→ Work required: Read the listing below and copy out every line that holds "Parc".

→ Entries supplied:
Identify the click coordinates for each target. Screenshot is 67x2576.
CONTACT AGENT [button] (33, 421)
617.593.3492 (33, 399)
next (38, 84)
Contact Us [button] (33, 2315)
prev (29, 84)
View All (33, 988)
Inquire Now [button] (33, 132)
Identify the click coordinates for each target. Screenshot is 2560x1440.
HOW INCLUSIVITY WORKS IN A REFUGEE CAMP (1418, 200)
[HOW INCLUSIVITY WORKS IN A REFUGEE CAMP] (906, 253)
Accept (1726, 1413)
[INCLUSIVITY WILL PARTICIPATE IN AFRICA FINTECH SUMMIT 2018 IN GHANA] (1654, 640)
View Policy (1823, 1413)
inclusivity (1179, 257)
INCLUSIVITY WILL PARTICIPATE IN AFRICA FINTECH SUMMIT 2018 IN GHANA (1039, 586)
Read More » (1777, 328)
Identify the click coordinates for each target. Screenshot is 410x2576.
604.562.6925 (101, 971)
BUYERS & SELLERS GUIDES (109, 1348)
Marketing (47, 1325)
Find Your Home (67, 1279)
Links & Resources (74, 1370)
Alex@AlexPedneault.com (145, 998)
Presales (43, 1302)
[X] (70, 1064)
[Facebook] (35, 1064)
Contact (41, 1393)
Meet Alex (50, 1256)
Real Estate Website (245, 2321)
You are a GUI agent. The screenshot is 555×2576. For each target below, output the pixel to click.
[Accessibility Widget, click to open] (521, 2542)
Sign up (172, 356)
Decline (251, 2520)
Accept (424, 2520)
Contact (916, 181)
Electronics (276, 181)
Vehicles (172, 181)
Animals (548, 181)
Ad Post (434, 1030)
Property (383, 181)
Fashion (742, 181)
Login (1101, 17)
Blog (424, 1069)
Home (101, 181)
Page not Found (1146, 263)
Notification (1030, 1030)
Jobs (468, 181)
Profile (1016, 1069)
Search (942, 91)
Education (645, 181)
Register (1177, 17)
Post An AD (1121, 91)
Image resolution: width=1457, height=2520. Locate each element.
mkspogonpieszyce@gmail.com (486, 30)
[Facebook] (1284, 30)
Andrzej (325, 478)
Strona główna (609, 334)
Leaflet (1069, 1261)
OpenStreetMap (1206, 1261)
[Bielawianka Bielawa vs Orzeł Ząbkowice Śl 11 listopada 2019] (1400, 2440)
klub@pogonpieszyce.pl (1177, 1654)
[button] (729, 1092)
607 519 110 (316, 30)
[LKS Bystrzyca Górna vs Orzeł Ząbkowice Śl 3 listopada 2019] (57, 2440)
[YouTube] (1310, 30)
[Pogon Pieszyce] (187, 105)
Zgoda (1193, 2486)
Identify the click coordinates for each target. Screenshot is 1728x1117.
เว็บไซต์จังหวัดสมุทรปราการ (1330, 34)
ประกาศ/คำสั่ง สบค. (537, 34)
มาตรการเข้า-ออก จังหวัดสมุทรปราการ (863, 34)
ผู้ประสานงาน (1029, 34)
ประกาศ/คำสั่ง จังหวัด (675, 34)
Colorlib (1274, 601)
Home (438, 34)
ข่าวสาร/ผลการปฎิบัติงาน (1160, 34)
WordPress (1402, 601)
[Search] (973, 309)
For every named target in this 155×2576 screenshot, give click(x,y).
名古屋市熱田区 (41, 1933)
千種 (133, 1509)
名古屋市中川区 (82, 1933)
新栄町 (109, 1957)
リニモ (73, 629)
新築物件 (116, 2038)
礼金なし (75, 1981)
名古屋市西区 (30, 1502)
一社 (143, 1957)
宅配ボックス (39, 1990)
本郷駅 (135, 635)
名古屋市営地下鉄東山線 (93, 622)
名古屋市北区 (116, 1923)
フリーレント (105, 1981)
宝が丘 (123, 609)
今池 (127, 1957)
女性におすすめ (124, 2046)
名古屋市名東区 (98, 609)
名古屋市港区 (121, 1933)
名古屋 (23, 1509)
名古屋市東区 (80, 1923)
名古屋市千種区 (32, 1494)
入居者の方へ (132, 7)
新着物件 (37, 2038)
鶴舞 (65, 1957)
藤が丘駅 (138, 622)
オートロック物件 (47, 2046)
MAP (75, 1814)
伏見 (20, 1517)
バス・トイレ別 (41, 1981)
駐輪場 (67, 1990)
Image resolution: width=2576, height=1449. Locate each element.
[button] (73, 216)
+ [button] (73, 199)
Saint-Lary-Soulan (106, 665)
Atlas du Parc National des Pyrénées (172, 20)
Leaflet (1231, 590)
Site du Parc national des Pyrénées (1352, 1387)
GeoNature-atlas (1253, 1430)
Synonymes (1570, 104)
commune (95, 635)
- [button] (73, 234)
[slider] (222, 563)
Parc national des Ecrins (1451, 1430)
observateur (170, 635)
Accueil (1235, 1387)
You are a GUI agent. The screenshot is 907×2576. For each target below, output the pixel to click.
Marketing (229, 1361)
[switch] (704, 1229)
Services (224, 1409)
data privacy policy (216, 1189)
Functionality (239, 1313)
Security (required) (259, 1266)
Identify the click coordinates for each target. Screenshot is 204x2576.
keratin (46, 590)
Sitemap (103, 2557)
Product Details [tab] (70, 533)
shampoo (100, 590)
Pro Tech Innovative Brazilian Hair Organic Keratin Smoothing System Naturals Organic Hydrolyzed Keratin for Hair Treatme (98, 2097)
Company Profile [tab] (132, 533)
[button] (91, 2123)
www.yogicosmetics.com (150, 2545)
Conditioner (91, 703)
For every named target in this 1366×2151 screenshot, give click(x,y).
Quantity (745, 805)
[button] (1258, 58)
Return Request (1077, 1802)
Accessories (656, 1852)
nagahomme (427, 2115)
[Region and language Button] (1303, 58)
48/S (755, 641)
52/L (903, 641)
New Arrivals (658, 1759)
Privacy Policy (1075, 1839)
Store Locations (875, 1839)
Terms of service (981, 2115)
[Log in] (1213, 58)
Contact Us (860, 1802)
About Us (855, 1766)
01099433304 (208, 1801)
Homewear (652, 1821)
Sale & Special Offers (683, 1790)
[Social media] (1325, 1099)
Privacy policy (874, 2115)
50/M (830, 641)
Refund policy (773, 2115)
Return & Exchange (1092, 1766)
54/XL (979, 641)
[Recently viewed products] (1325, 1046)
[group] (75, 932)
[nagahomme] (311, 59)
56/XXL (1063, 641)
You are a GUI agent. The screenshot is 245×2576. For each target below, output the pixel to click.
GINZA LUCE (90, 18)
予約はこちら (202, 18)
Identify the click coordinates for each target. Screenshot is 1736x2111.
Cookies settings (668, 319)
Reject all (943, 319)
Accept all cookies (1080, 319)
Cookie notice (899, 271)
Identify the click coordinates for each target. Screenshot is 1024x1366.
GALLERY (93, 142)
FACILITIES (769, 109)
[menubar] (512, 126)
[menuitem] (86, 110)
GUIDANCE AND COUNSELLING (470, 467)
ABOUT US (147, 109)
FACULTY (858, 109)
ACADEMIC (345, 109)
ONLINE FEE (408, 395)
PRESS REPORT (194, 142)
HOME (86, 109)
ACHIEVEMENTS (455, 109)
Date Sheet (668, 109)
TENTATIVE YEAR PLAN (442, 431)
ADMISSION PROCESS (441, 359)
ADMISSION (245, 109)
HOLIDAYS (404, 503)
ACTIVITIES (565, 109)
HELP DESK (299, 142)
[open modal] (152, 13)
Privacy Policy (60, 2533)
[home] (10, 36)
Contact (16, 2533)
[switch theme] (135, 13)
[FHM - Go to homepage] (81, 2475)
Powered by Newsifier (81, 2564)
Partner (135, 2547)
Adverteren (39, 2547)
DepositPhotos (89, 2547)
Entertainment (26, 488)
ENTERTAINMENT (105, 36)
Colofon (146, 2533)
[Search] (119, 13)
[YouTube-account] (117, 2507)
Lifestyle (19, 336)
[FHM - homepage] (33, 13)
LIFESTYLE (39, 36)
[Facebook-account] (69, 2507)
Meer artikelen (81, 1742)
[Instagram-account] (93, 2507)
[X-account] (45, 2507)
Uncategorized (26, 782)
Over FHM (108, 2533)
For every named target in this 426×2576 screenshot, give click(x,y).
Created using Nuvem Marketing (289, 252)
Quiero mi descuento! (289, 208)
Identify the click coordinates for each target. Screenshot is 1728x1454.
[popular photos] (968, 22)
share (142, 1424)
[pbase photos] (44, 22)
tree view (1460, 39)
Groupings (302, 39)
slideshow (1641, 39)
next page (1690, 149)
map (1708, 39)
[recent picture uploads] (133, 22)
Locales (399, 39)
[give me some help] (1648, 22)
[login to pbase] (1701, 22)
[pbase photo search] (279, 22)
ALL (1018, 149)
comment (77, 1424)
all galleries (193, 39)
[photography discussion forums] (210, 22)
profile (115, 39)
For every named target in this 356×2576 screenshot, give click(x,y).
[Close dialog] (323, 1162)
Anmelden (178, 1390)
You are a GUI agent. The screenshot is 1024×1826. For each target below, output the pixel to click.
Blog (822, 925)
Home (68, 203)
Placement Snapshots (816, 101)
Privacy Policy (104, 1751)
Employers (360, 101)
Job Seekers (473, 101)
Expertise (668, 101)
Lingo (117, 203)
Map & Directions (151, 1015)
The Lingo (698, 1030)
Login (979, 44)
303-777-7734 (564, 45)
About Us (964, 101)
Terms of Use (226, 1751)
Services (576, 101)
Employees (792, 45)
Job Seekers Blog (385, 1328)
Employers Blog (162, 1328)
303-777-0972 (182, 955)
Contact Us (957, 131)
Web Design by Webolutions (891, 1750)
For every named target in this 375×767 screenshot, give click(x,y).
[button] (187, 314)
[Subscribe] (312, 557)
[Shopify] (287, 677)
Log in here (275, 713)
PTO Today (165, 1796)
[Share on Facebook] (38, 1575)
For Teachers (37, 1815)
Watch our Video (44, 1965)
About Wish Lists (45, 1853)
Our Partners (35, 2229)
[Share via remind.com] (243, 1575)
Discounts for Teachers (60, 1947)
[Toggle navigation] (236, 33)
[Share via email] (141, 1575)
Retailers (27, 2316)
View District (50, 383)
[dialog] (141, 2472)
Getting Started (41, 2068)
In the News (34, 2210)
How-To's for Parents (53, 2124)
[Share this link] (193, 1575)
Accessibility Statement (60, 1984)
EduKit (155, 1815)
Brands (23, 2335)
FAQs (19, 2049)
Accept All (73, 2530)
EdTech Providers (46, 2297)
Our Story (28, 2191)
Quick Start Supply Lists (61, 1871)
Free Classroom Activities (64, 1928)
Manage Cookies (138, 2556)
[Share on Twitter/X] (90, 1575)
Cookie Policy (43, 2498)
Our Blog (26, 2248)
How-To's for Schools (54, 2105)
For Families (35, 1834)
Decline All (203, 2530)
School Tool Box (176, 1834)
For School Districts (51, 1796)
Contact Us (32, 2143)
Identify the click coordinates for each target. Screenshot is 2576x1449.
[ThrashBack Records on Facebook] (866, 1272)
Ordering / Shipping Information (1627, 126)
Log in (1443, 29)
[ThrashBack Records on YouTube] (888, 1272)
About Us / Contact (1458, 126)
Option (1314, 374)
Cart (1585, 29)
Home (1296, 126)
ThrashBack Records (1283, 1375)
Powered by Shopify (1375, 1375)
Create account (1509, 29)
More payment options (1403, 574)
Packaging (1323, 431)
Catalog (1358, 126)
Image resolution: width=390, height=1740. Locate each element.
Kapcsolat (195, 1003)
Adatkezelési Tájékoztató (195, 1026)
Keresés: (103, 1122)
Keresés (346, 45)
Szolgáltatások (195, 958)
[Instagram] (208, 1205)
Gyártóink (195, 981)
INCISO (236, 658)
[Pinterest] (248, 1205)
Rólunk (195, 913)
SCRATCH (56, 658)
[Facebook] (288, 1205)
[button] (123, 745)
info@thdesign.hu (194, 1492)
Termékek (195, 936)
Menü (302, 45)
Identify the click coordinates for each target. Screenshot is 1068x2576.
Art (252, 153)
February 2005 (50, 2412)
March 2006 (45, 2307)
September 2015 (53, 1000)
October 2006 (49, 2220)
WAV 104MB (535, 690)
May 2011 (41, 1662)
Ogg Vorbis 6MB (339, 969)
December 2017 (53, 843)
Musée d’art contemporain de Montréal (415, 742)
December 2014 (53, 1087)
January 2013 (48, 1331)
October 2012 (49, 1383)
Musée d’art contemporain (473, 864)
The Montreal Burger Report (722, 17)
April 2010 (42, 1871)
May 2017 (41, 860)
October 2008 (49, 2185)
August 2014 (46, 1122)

→ Result:
Atlas du Parc National des Pyrénées (172, 20)
Site du Parc national des Pyrénées (1352, 1387)
Parc national des Ecrins (1451, 1430)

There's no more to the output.